Contexte et objectifs du nouveau paquet Suisse–UE
Ce dossier volumineux vise à stabiliser et à actualiser les relations entre la Suisse et l’Union européenne. Pascal Pichonnaz, professeur de droit à l’Université de Fribourg et ancien président de l’Institut européen du droit, décrit ce paquet comme un ensemble mêlant la stabilisation des accords bilatéraux existants à l’ouverture de nouveaux accords sectoriels.
Selon lui, l’interprétation varie: certains estimeront que le texte ne change rien et ne fait que stabiliser le cadre, tandis que d’autres y verront une modification plus profonde.
Sur le plan juridique, il s’agit d’un ensemble d’accords bilatéraux sectoriels couvrant des domaines tels que la libre circulation des personnes, les transports et la recherche, tout en introduisant de nouveaux chapitres sur l’électricité et les denrées alimentaires. Au total, on évoque une vingtaine de protocoles destinés à compléter ou mettre à jour les cadres existants.
Des mécanismes institutionnels intégrés
Contrairement à l’accord-cadre institutionnel abandonné en 2021, ce nouveau paquet intègre une dimension institutionnelle au sein de chaque accord. Il prévoit une procédure de règlement des difficultés et des différends et introduit une innovation politique: la possibilité pour le Parlement suisse de s’exprimer sur la législation européenne, ce qui serait une première.

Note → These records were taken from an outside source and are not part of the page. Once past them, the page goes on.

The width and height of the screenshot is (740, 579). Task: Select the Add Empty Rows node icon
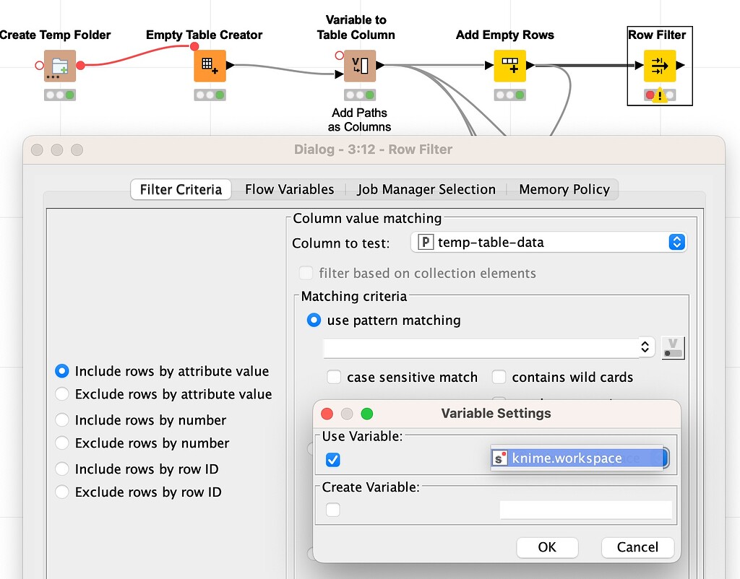[510, 66]
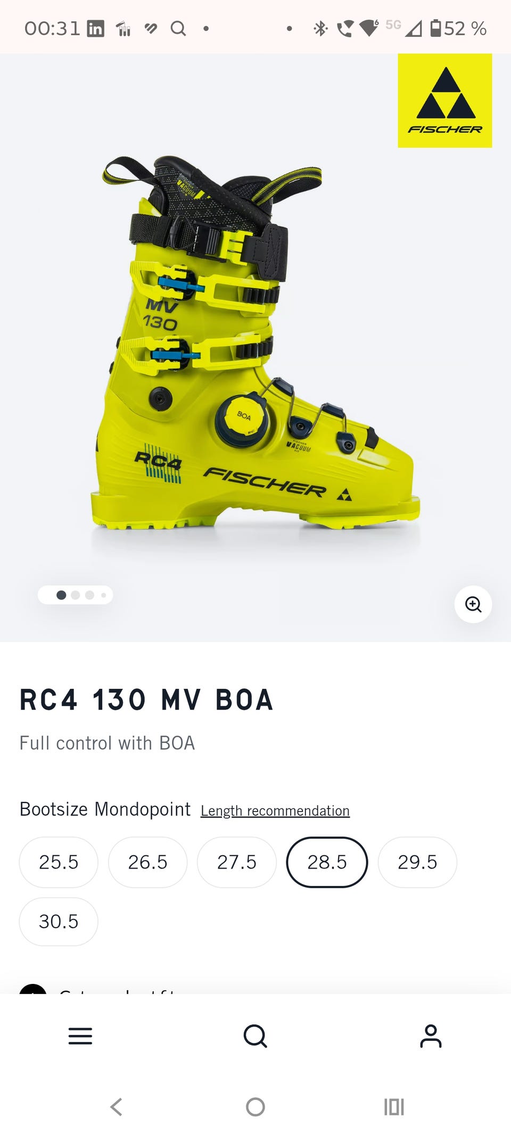Tap the yellow RC4 ski boot image
The height and width of the screenshot is (1135, 511).
point(256,343)
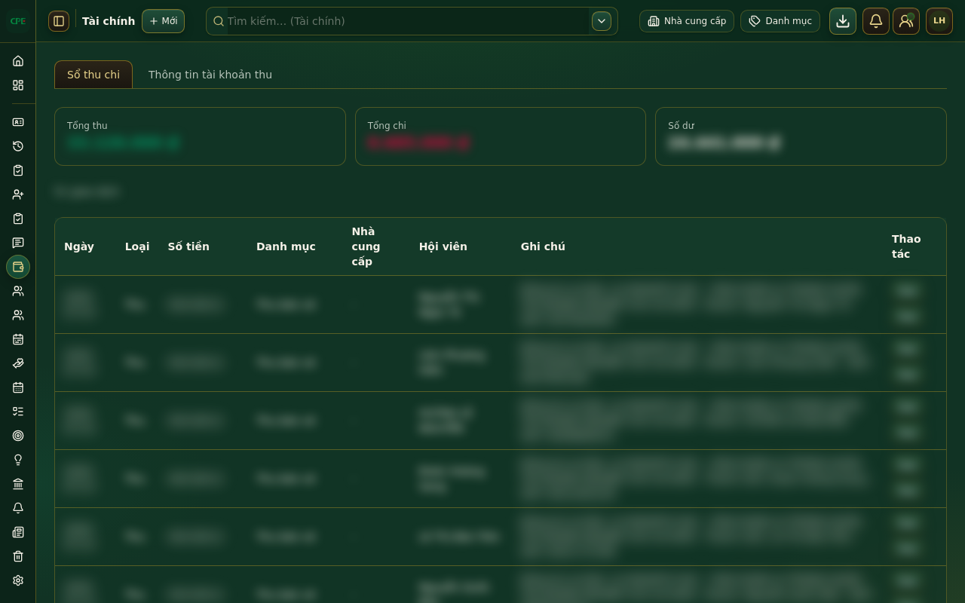
Task: Switch to Thông tin tài khoản thu tab
Action: pyautogui.click(x=210, y=75)
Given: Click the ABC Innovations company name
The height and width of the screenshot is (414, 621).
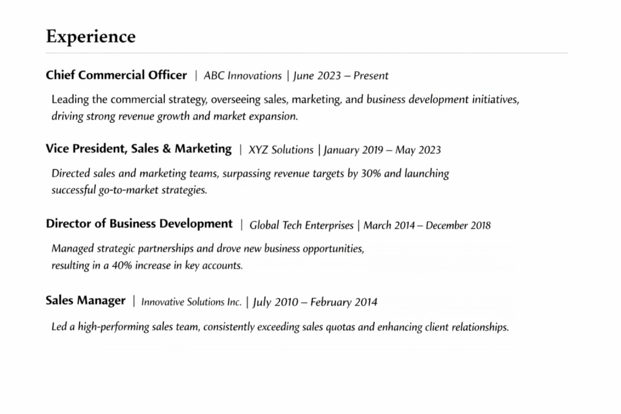Looking at the screenshot, I should (243, 76).
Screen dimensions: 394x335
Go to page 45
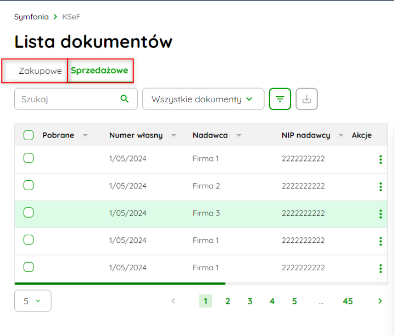(x=347, y=301)
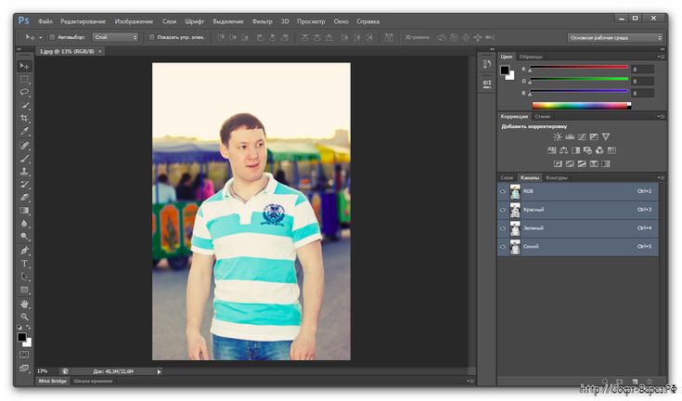This screenshot has height=401, width=682.
Task: Select the Crop tool
Action: [x=25, y=119]
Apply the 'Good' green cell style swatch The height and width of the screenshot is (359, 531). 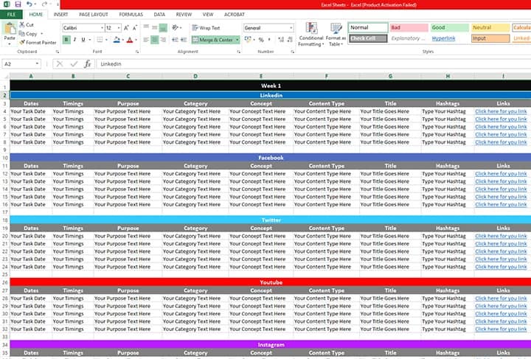click(448, 28)
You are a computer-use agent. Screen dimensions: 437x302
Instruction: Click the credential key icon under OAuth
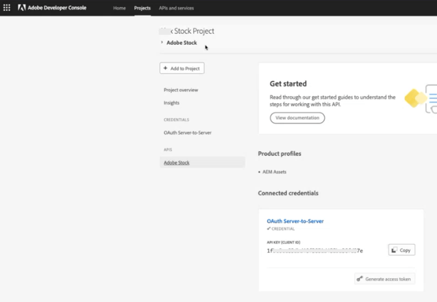269,229
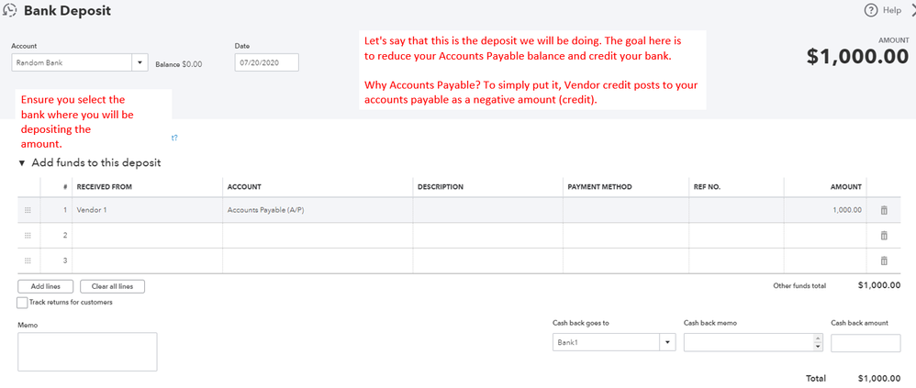Click the Add lines button

(x=45, y=286)
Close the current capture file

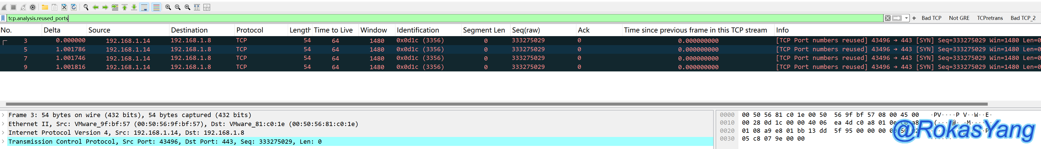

En cas de désaccord, un mécanisme d’arbitrage est prévu: un comité mixte agit d’abord, puis, si aucune solution n’émerge, un tribunal arbitral composé de trois membres, avec un juge suisse, un juge européen et un président choisi d’un commun accord. Même lorsque la décision ne satisfait pas toutes les parties, la Suisse pourrait adopter des mesures contraires à ladite décision, ce qui pourrait entraîner des conséquences.
Arbitrage et dialogue parlementaire
Le texte précise que, dans les cas de litige, la voie contentieuse passe par l’arbitrage, tout en offrant la possibilité d’opposer le résultat via d’autres mécanismes démocratiques, comme un référendum, afin de préserver une marge de manœuvre nationale.
Une soumission automatique au droit européen ?
L’Union démocratique du centre dénonce un prétendu traité de soumission imposant une reprise automatique du droit de l’Union. Pascal Pichonnaz réfute fermement cette interprétation et invite à consulter les premières pages du document pour s’en assurer.
Selon lui, l’accord introduit un aspect dynamique du droit, c’est‑à‑dire une adaptation régulière aux évolutions européennes, mais sans mécanisme automatique. On conservera toujours la possibilité de s’y opposer, par exemple par référendum, comme c’est le cas pour les lois fédérales. Cette approche pourrait toutefois permettre de gagner du temps; actuellement, une part significative des lois suisses est déjà influencée par le droit européen, avec un décalage estimé entre 3 et 5 ans.
Une réalité commune: la souveraineté et l’influence européenne
Face à ceux qui craignent une perte de souveraineté, Pascal Pichonnaz rappelle que la Suisse demeure un petit pays, mais souligne que l’influence européenne sur le droit suisse n’est pas nouvelle. Le juriste rappelle que le droit européen façonne déjà une part importante des normes helvétiques et que près de 70% des exportations ou des accords commerciaux du pays se font avec l’Union européenne.
Pour autant, le droit suisse conserve son identité. L’interprétation des normes par les tribunaux suisses, en tenant compte du contexte national, offre une marge de manœuvre. Selon lui, le droit suisse restera toujours distinct du droit européen, même en présence d’influences européennes marquées.